Werner: That's an interesting point of view, I wouldn’t present it at a neurological conference but it’s interesting.
If you think about it, computational limitations are a limitation of nature, so our programs are subject to it but our brains are subject to it too, so yes, it’s an interesting thing to think about.
18. Since we are talking about immutability, I think Storm is built with Clojure to some degree, what is so great about Clojure, I mean we've certainly touched on the immutability but what else, do you like the parentheses?
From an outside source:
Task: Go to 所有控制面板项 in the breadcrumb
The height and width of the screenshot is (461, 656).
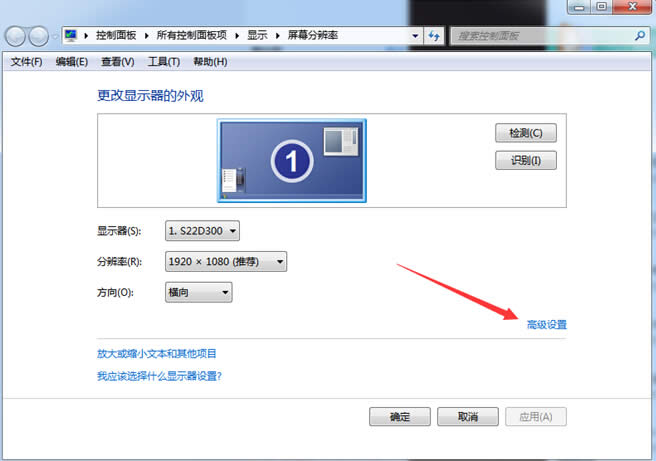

I love the parentheses, here is the thing: most people don’t like the parentheses and it really just comes down to that they are not used to it. It’s actually like, the parentheses stem from the fact that Clojure has a very, very regular syntax, it’s actually the simplest possible syntax you can have in a programming language, everything is a list, the first element of the lists is the operation. It’s actually, there are a lot of reasons why I love Clojure but we can start with the syntax. The fact that has such a regular syntax enables this thing Clojure calls macros and a lot of languages have macros, but it's not like the same kind of macros you get in Clojure or other Lisps. The fact that your code is written as data, it's just list, means you can process your code like it’s data and you can process your code using the exact same code used to processing any other data.
So something you can do in Clojure is write a macro which is a function that takes in code and spits out other code. And this is actually really, really powerful and enables you to build abstractions like you just can't in other programming languages. So for example of this is my other project Cascalog. Cascalog is a library for Clojure but it implements a declarative logic programming language that will run as MapReduce jobs on Hadoop. So it literally implemented a completely different programming paradigm within the language, but it’s just a library, that means you can use a different programming paradigm within the language and have an interoperate with the rest of you normal Clojure programming language and being able to interoperate these different programming paradigms is immensely powerful, is just something that you can’t do in other programming languages. But there is a more general reason that I love Clojure, I mean what I said before was a true of all Lisps, a more general reason I love Clojure is that it has a philosophy of how you should program, it's very opinionated and the stuff Rich Hickey has done is brilliant and I absolutely love his talks.
He has tons of talks, talking about some things that we were talking about, immutability and things like that and the importance of it, and those things are baked into Clojure, so I just love that about the programming language, also just has a fantastic community, there are people just doing some incredibly innovative things with Clojure. One of my favorite is this guy Sam Aaron with this library called Overtone, which is a, it’s a DSL for making music with Clojure and he literally will go on stage and just jam but at a programming level. That is a super cool, live music for programming, that is super cool and you find the Clojure community is filled with people like that just doing really, really cool stuff.
Core.async is another great example of the power of macros, so core.async, the programming language Go, had this really cool thing called Goroutines, and it’s just a way of doing concurrency and Go has all the special syntax for doing Goroutines and Clojure implemented Goroutines but as a library. Didn’t need to extend the language, it's just a separate library you can use, but because of the power of macros it’s able to transform the code that you write into this concurrent Goroutine style, into the way that Goroutines execute. That is a really, really cool library.
It’s called Big Data and it has a really long subtitle, it’s published by Manning.
Werner: And otherwise we will just google for Lambda Architecture to get more details about it.
Yes, if you just search Big Data then my name, it will come up.
Werner: So you've given us a lot to read and a lot to think about, thank you Nathan!